This is my first shared code. I hope it's going to be useful. Any comment is welcome to help me improve :)

### ayush488 commented Jan 30, 2018

yes . thank you. THis is exactly what I was looking for.

### CassSVY commented Mar 23, 2018

Thank you for your posting! Really helpful! And one quick question: for knn imputation, when I tried to fill both column age and Embarked missing values, it seems that there are some NaN values still out there after knn imputation. And by any chance, I was wondering if maybe some points that have been missed out by me or extra steps that I should take to fill them in?

### Sekhar84 commented Apr 15, 2018

Thank you . This is exactly what I need .Hope you dont mind I use your code.

### kamrankausar commented Jun 21, 2018

Great, and Thank you.

### Jackil1993 commented Jun 25, 2018

It helped me a lot. Thank you!

### arushi02 commented Jul 6, 2018 • edited

I have a mixed dataset with both numeric and categorical variables and my target variable is also categorical. How can I use this in that case?
When I gave the dataset as it is I got this error "TypeError: '<' not supported between instances of 'float' and 'str'" and then I also tried by converting all independent categorical variables to one-hot encoding , still getting the same error.

### SaravananStat commented Sep 28, 2018 • edited

I have a mixed dataset with both numeric and categorical variables and my target variable is also categorical. How can I use this in that case?
When I gave the dataset as it is I got this error "TypeError: '<' not supported between instances of 'float' and 'str'" and then I also tried by converting all independent categorical variables to one-hot encoding , still getting the same error.

Hi
You need to work only with one variable at once, say if your target is "Embarked" then drop that in your attributes. By doing this you wont get the above said error

### omidbazgirTTU commented Oct 9, 2018

This code just works for a single case, it can not be used for other problems!

### ghost commented Nov 22, 2018

Dear @Saravanansat, I am having the same problem as @arushi02, and even considering one target doesn't fix the error. It disappears putting missing_neighbors_threshold = 0, but even in this case still no imputation is performed. @YohanObadia, I am afraid the function has some problems in imputing a categorical target variable.

### ghost commented Nov 22, 2018

@arushi02 I solved the problem with:
target.iloc[i] = stats.mode(closest_to_target.dropna())[0][0]
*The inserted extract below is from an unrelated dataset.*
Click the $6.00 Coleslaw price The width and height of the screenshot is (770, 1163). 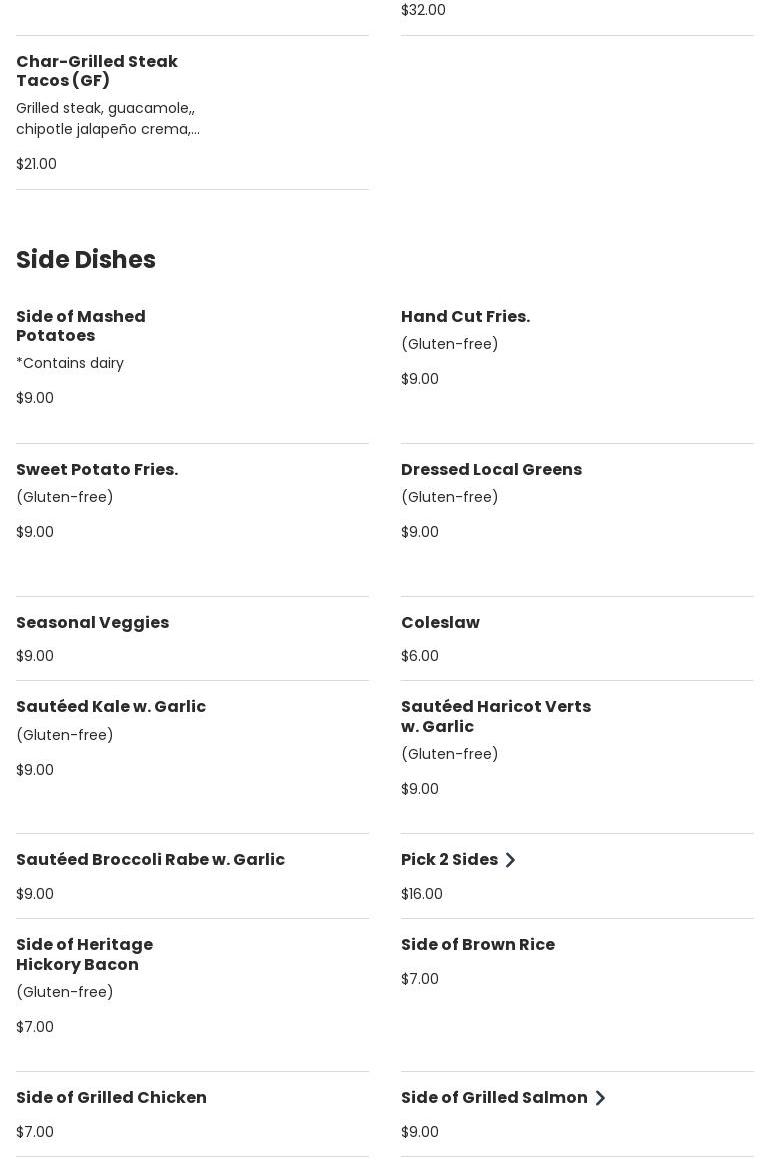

### manojrajpurohit commented Oct 28, 2019

I had problems while importing this module into Anaconda(Python version 3.7.3) in Windows 10. I followed below steps:

1. copied this module as python file(knn_impute.py) into a directory D:\python_external
2. In Anaconda site packages path -> C:\Users\manoj\Anaconda3\Lib\site-packages created a path file python_external.pth.
The path file(python_external.pth) has the folder location of knn_impute module.

restarted anaconda and tried importing the module
import knn_impute

below is the error message I got,
_Traceback (most recent call last):

File "C:\Users\manoj\Anaconda3\lib\site-packages\IPython\core\interactiveshell.py", line 3325, in run_code
exec(code_obj, self.user_global_ns, self.user_ns)

File "", line 1, in
import knn_impute

File "D:\python_external\knn_impute.py", line 73
print "The continuous distance " + numeric_distance + " is not supported."
^
SyntaxError: Missing parentheses in call to 'print'. Did you mean print("The continuous distance " + numeric_distance + " is not supported.")?_

Which shows that I was able to import the module but the python interpreter is unable to parse the python syntax. On further search found that this module seems to be python version 2 compatible.

Can someone please point me toward python 3.7 compatible module of knn imputer or can this code me converted to python 3.7 compatible module, if yes then please suggest how.

### deshwalmahesh commented Dec 24, 2019

What if other columns have missing values too? who do we fill first and how ?

### YohanObadia commented Feb 25, 2020

@deshwalmahesh the other ones are first filled with either median or mean of their column and then you run the imputation of the column of interest. You then remove the median values for one of the column and impute it with the KNN and so on.

### lhicelaytomeow commented Feb 22, 2021

Your code is amazing! I can't find any existing libraries in Python which caters on categorical imputation through nearest neighbors. Do you mind if I import your code and use in my imputation problem? I will just add a part where it loops through all attributes with missing data so I can use it on my data which has multiple columns with missing values. I've tested that it currently works only on a single column at a time.

### YohanObadia commented Feb 22, 2021

Your code is amazing! I can't find any existing libraries in Python which caters on categorical imputation through nearest neighbors. Do you mind if I import your code and use in my imputation problem? I will just add a part where it loops through all attributes with missing data so I can use it on my data which has multiple columns with missing values. I've tested that it currently works only on a single column at a time.

I did it for that purpose. You are more than welcome to reuse it to your heart content !
Best if you specify where it came from but thats about it ;)